Frequent forays into anger are not usually helpful. The emotional state of anger evolved originally to drive off intruders. In today's world it clearly must be used thoughtfully and constructively, rather like atomic energy. Hurtful anger can kill love. Remember that we most readily conjure up that which upsets us. So hurtful angry words once spoken take on a life in the recipient's memory to be easily triggered and coded to come back with all the upset of the moment of verbal assault. If a relationship is a composite of memories, bad memories tend to have more salience that good ones. It is easy to see how hurtful words or acts can poison love. Business managers have been told for years that it takes four or five "attaboys" to make up for one criticism. Perhaps the most important part of intimacy is just to make happy memories.
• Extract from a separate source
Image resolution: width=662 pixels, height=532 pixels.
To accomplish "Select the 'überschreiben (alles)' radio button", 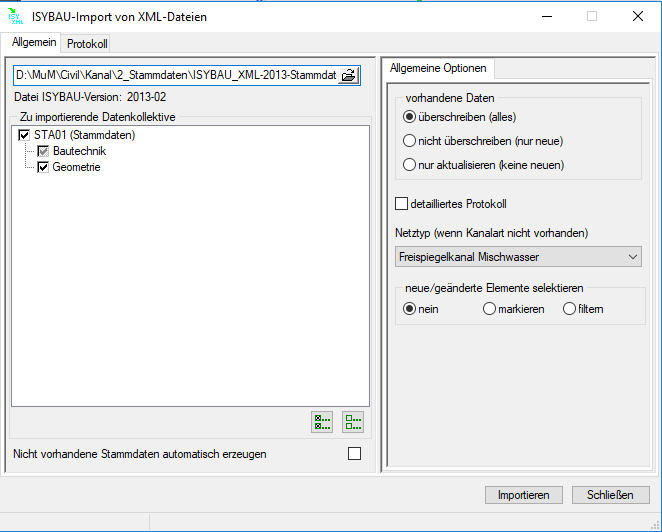I will coord(409,117).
Feelings, it turns out, can go awry. For example, recent research indicates that an animal that is repetitively exposed to aggression during periods of critical brain development, childhood for example, has alterations in certain gene expression that result in permanent changes in neurotransmitters that control reactivity patterns. These animals are forever quicker to express rage and anger. As a psychologist, I see this kind of predisposition to anger quite frequently. Some people respond to stress or frustration with irritability and anger almost automatically. Others seem to rarely "go there". Most angry people have had some precedent in childhood for their own angry reactivity. Usually one parent or another is described as rageful, negative, critical, etc. Children almost always absorb the emotional reactivity patterns of their parents. Others may have experienced some critical incident of trauma which can leave the emotional system hyperactive, i.e. easily triggered, with intensified emotional states. Some say that anger is the most accessible emotion in males. I am not sure this is true, but it can be a biologically ready response for males who have experienced repetitive rage during critical childhood brain development. Of course there may also be genetic predispositions in temperament. Finally, for many of us the stress of crowding and competition in our contemporary culture may elicit anger.
Every time we behave in a certain way, we strengthen the neural connections so that we are more likely to respond in that manner again. So, every time you rage, you become more likely to rage again. And every time you avoid such an outburst you are more able to accomplish this feat again the next time anger gets triggered.
Many people go to therapy to learn how to override maladaptive patterns that were absorbed in childhood or that have been acquired as a result of some traumatic experience or neurobiological proclivity. We want to take the good legacies from our genes and life experiences forward but leave behind the bad ones. If one becomes consciously aware of predisposed emotional states or intensified feelings, then one can intentionally monitor for these reactions on a cognitive level, catching them before expressed to the detriment of all. Usually by separating, people can learn to hold their tongues (and hands so to speak) until they have calmed down. Then, when homeostasis is reestablished blood flow can return from a fight or flight state to profuse the thought center once again. It is time to constructively and kindly proffer ones point of view with an ear to the other side of the mountain. Should anger re-erupt, a quick separation is always in order.
Plan for your next anger attack. Figure out what triggers you, i.e. what kinds of circumstances, people, stress, etc. Plan to close your mouth and take a time out, leave. Calm down alone so that blood returns from your extremities back to the cortex so you can think. Learn to stop blaming and taking things to heart that don't have to do with you. Don't assign malicious intention where there may have been none. Return when you are calm. Plan to posit conflict in constructive, careful language. It makes a difference how you speak. I can call you a jerk or say that I am hurt and angry. Set up new ways to express upset so that you plan for successful , thoughtful negotiation of differences. Speak only about your own feelings, your point of view, sensitivities, etc. Be open to communication and feedback that may correct your own interpretation of events. Break any old habits of saying and doing what you feel in anger. Don't forget to be respectful of differences. Many men for example, block emotional states much more readily than women. There are neurological, genetic and cultural reasons for this. Some women, on the other hand, may be more articulate than their male counterparts about emotions. However, we may also want to keep talking about an issue when a man may feel that it is quite finished. It helps to understand our differences so that we use them to compliment one another rather than demand a clone of ourselves.
As we think so we feel. Thoughts count. Who doubts that the Unabomber was sitting up in isolated Montana consumed with angry rumination. Scott Peck says to pray God you have someone in your life who loves you enough to kindly tell you when you are off the mark. Emotional thinking is almost always associated with extremes, "you never do this or you always do that, etc." We do not have the right to act or speak in hurtful anger. We are always responsible for our own behavior. This doesn't mean you have to become a doormat. You can be quite assertive and remove yourself from the offender until a time when thoughtful resolution of conflict can occur. If your partner won't or can't stop raging, suggest therapy. If there is a refusal, separation may be in order.